Так говорилось о работах по электротерапии, удостоенных награды Французской академии наук, — той самой академии, которая долго отказывалась одобрить какое-либо руководство по этому предмету. О другом труде Циона, касающемся призрения умалишенных, рекомендованном венским медицинским обществом и широко опубликованном в мировой печати, комиссия написала:
«Стоит только помешанным жить в Галле и работать в Стотфольде, и их содержание будет совершенно обеспечено — идея, которая имела бы, вероятно, большой успех в их среде…»
Оскорбленный ученый с горечью пишет о заключении:
«Весь доклад комиссии клонится к тому, чтобы доказать, что я не только не обладаю познаниями, которые имеют ученики приходских училищ, но что я страдаю полным недостатком добросовестности и что вся моя репутация основана на некоторых анонимных заимствованиях чужой собственности. Что я вообще своими трудами мог импонировать только некомпетентной публике, что на всех близко знакомых с делом я производил возмутительное впечатление…»[1]
Таковы были нравы в Медико-хирургической академии, где Павлов вел неравную борьбу. Пашутин, естественно, опирался на власть, а профессор — на силу устава, и если верить современникам, Павлов в ту пору носил устав при себе, не расставаясь с ним ни на минуту.
Надо быть справедливым, у правителя академии были свои основания мало уважать непокорного профессора. Начать хотя бы с того, что внешне он выглядел очень странно. Кругом важные ученые, затянутые в мундиры, некоторые со шпагами, в шпорах, при знаках отличия, и рядом — он, в распахнутом сюртуке, торопливо надетом поверх жилета, в брюках гражданского покроя. Чем не ирония над военным этикетом? Чем не насмешка?
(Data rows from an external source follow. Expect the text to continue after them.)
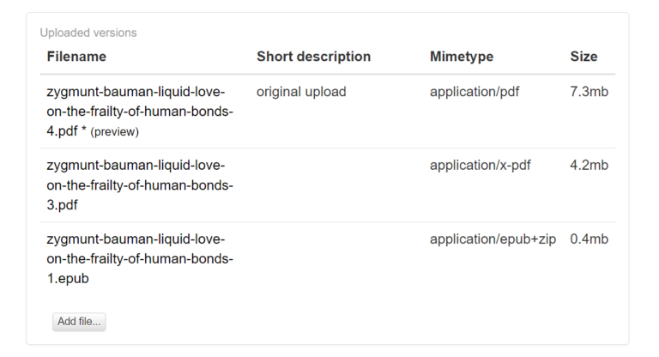Image resolution: width=659 pixels, height=357 pixels.
Task: Open the preview link for the PDF
Action: click(x=114, y=132)
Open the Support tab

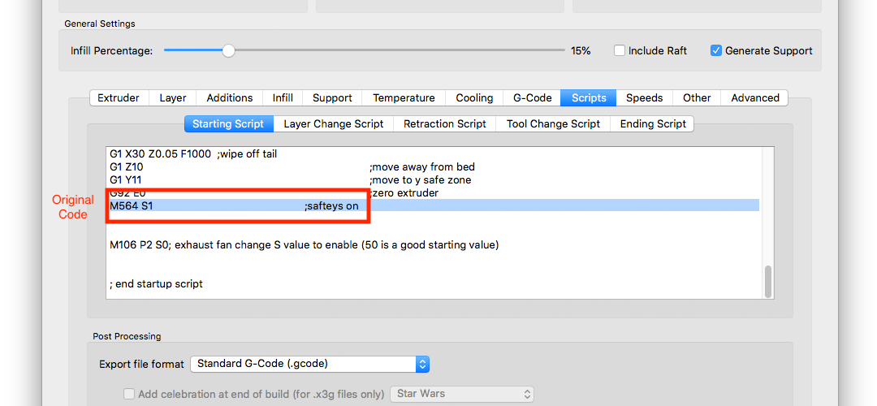(x=332, y=97)
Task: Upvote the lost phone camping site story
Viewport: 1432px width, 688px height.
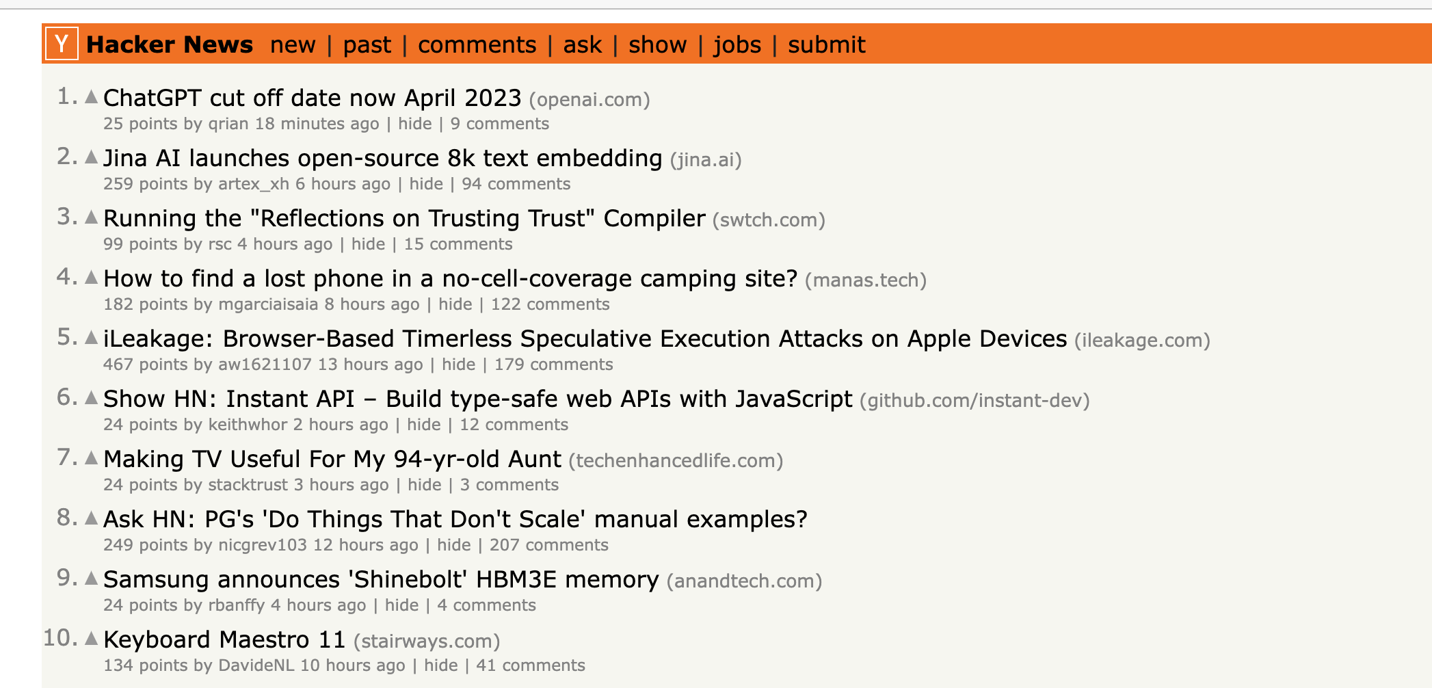Action: click(x=91, y=277)
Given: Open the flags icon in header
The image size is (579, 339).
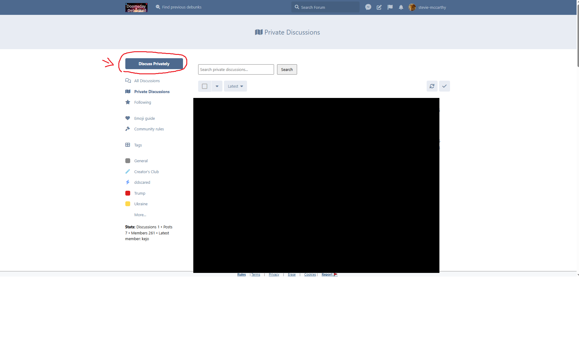Looking at the screenshot, I should point(390,7).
Или, к примеру, такой факт: в лабораторию к профессору является иностранец, молодой физиолог. Он полон интереса и уважения к ученому, имя которого известно ему, и он его осыпает любезностями:
— Спасибо, ваше превосходительство, вы очень добры. А позвольте вас, ваше превосходительство, спросить вот что… Или нет, вы лучше, ваше превосходительство…
Фраза остается незаконченной, гневный окрик обрывает ее:
— Бросьте вы эту собачью кличку! Зарядил «ваше превосходительство», «ваше превосходительство», — у меня есть имя, отчество.
Смущенный иностранец спешит извиниться и уходит.
Мог ли Пашутин уважать профессора Павлова?
Естественно, что ему не давали звания ординарного профессора даже после того, как он перешел на кафедру физиологии. Притесняли немало и его учеников. Конференцией Медицинской академии не была одобрена одна из диссертаций, вышедшая из лаборатории Павлова. Один из его учеников после заграничной командировки не был утвержден приват-доцентом.
Зато ценили профессора студенты, нередко встречая и провожая его аплодисментами. Им нравились его лекции, страстная речь, пересыпанная народными оборотами. Смешило, что профессор называет желчный пузырь «временным магазином желчи», живот — «брюхом», говорит «быть осмеяну», «отхлынивать» вместо отхлынуть. Тем более казалось им это странным, что профессор тщательно готовился к лекциям, терпеливо оттачивая свои формулировки. Прежде чем выступить с докладом, он предварительно вслух его прочитает, попросит прослушать, чтобы проверить впечатление на другом. Еще привлекал их наглядный метод его преподавания.